— WORK ORDER —
Could you print each entry below verbatim while omitting the pictures?

— DATASET EXTRACT —
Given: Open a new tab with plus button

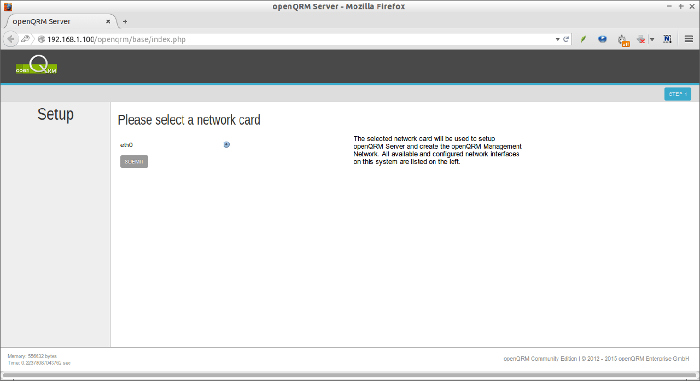Looking at the screenshot, I should coord(125,22).
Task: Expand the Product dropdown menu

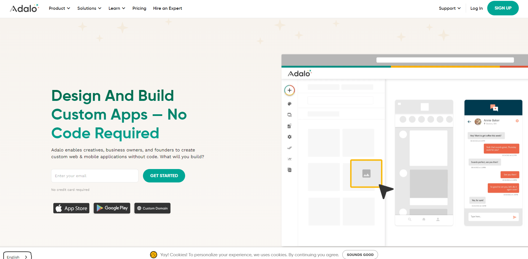Action: coord(59,8)
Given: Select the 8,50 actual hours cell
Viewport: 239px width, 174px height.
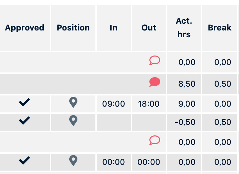Looking at the screenshot, I should pyautogui.click(x=187, y=84).
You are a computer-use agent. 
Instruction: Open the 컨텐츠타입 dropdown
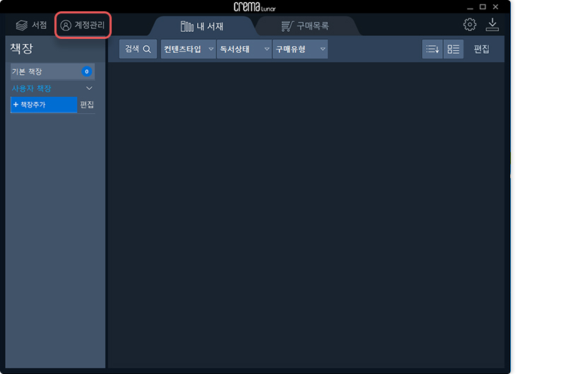click(188, 49)
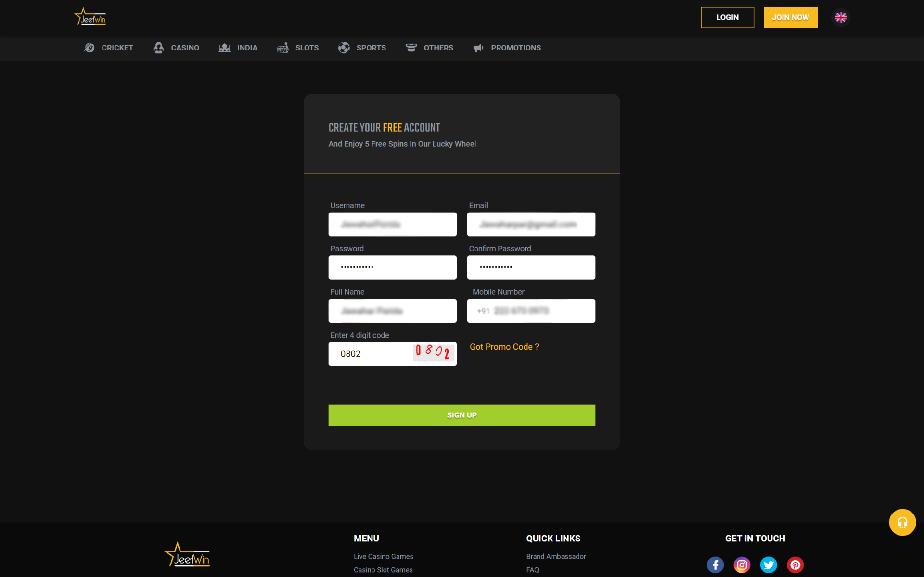924x577 pixels.
Task: Click the CRICKET menu tab
Action: pos(108,47)
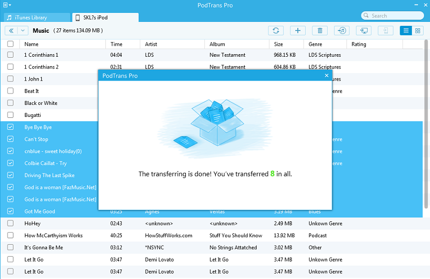The image size is (430, 279).
Task: Open the app menu in title bar
Action: pos(6,5)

— WORKED SOLUTION —
Given: Open a new tab with plus button

Looking at the screenshot, I should coord(125,22).
Task: Expand the Product dropdown menu

Action: coord(59,8)
Given: Select the 8,50 actual hours cell
Viewport: 239px width, 174px height.
Looking at the screenshot, I should pyautogui.click(x=187, y=84).
You are a computer-use agent. 
Instruction: Open the 컨텐츠타입 dropdown
click(188, 49)
924x577 pixels.
Task: Click the CRICKET menu tab
Action: pos(108,47)
The image size is (430, 279).
Task: Open the app menu in title bar
Action: pos(6,5)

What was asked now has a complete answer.